Data under study below:

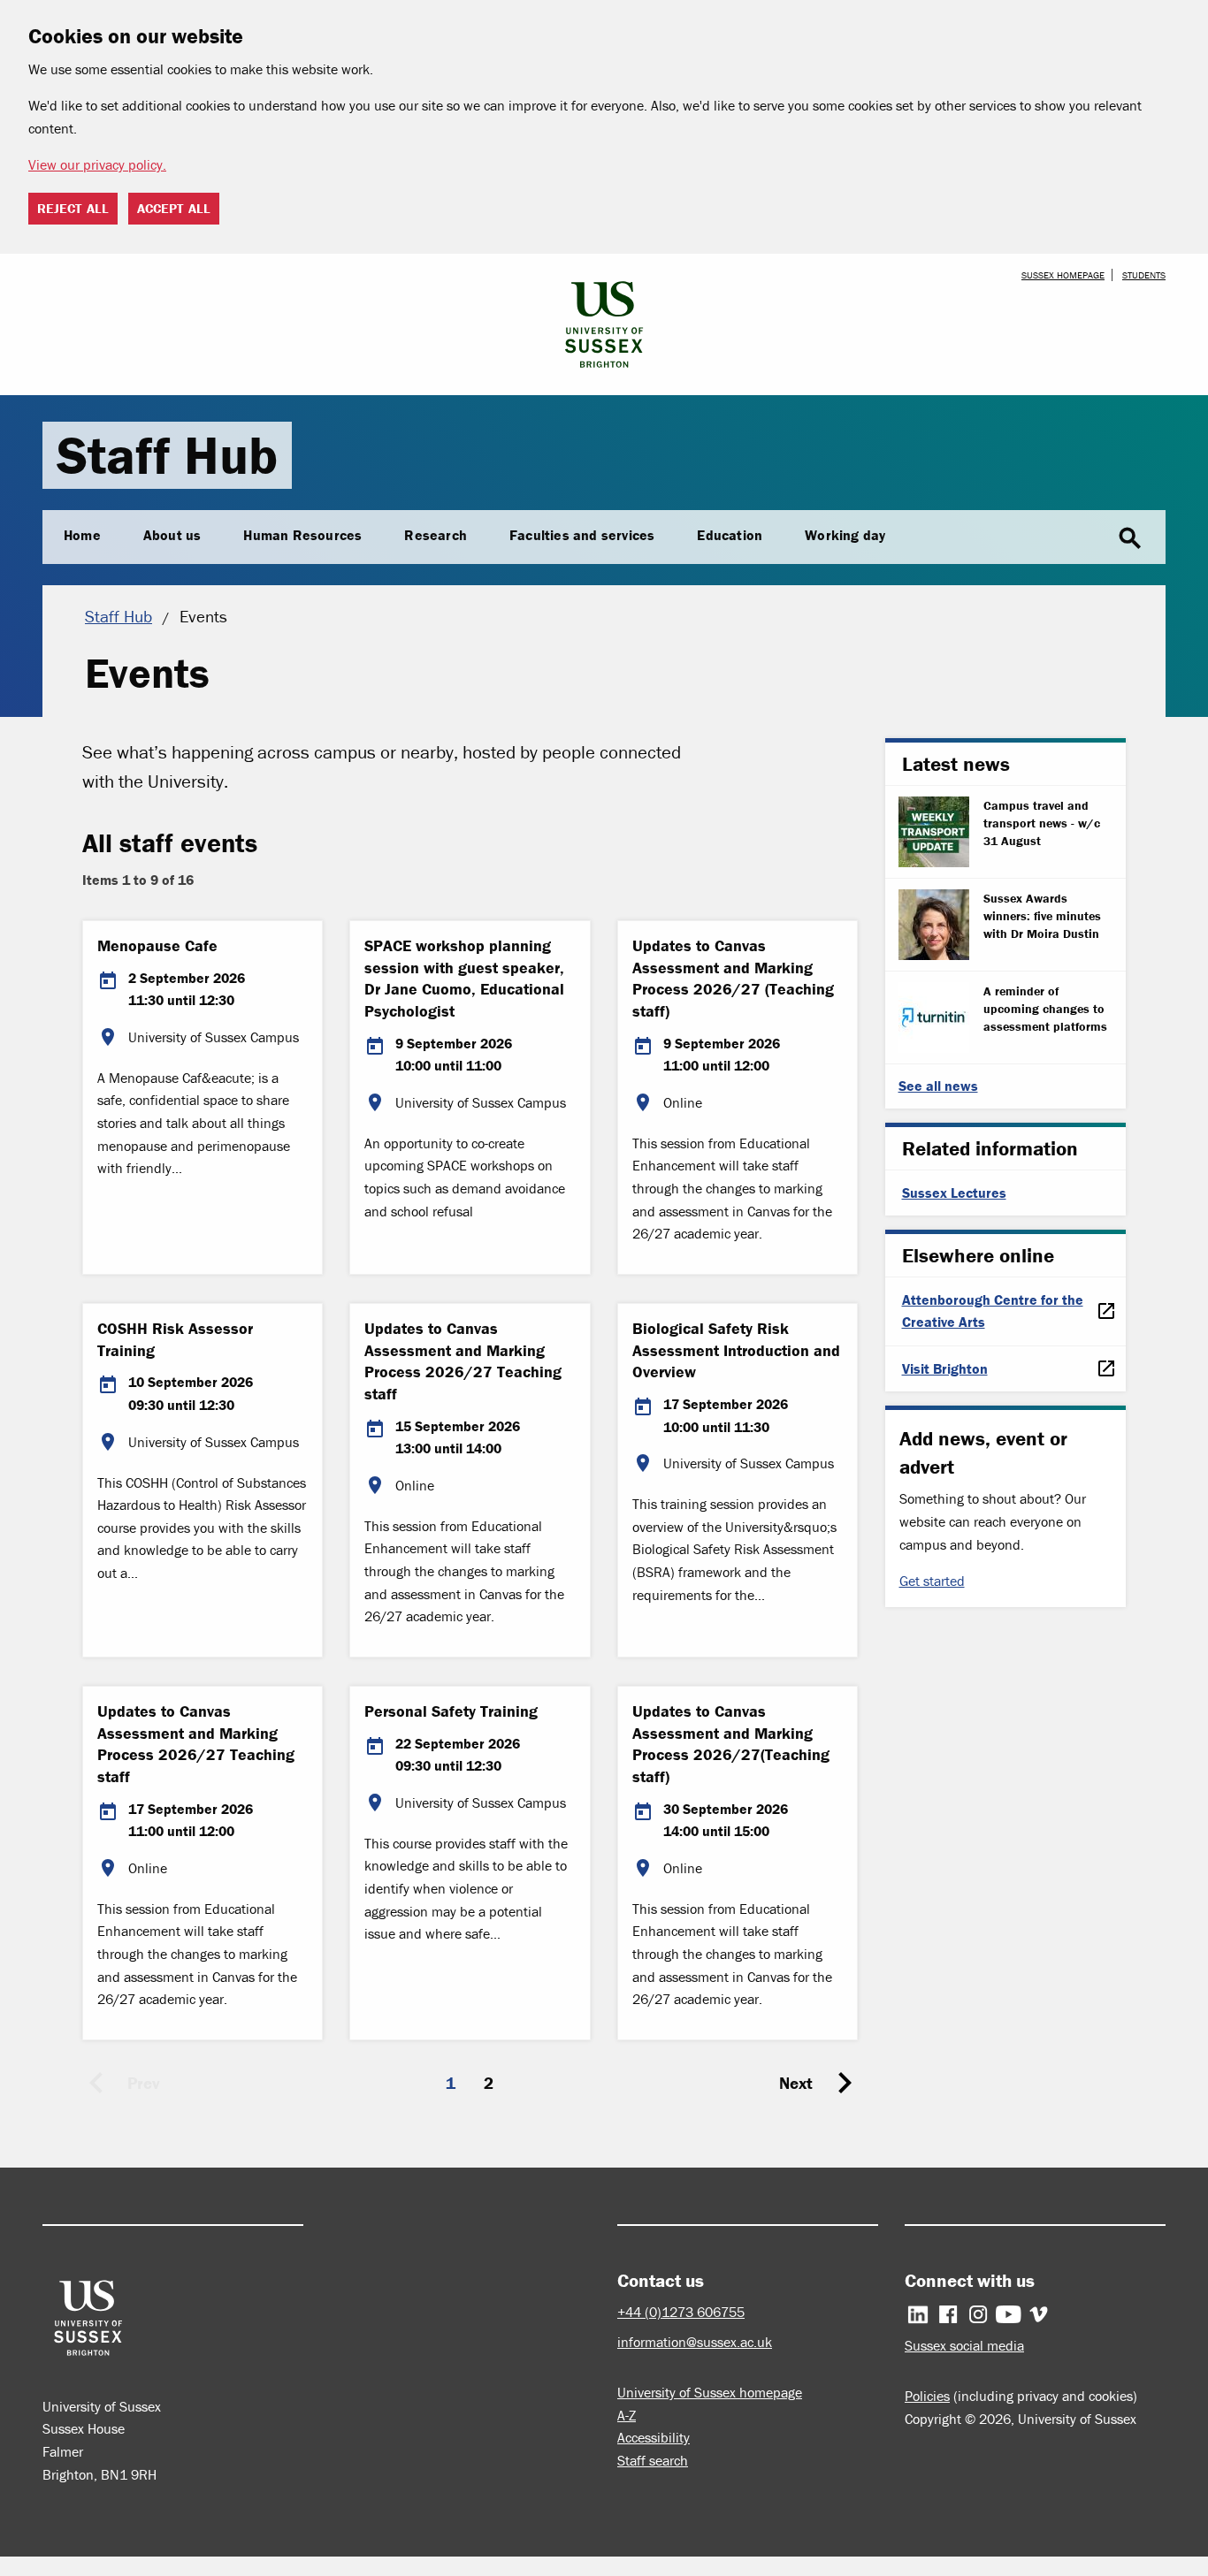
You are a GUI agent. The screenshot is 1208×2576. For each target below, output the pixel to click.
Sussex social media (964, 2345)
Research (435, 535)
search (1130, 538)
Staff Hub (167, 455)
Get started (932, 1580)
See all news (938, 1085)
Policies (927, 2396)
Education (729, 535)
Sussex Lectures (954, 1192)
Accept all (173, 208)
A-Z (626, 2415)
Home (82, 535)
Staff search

End of Data under study.

Quote only the lines from the one containing "Sussex Lectures (954, 1192)" through the final line of the records, with both ends included.

Sussex Lectures (954, 1192)
Accept all (173, 208)
A-Z (626, 2415)
Home (82, 535)
Staff search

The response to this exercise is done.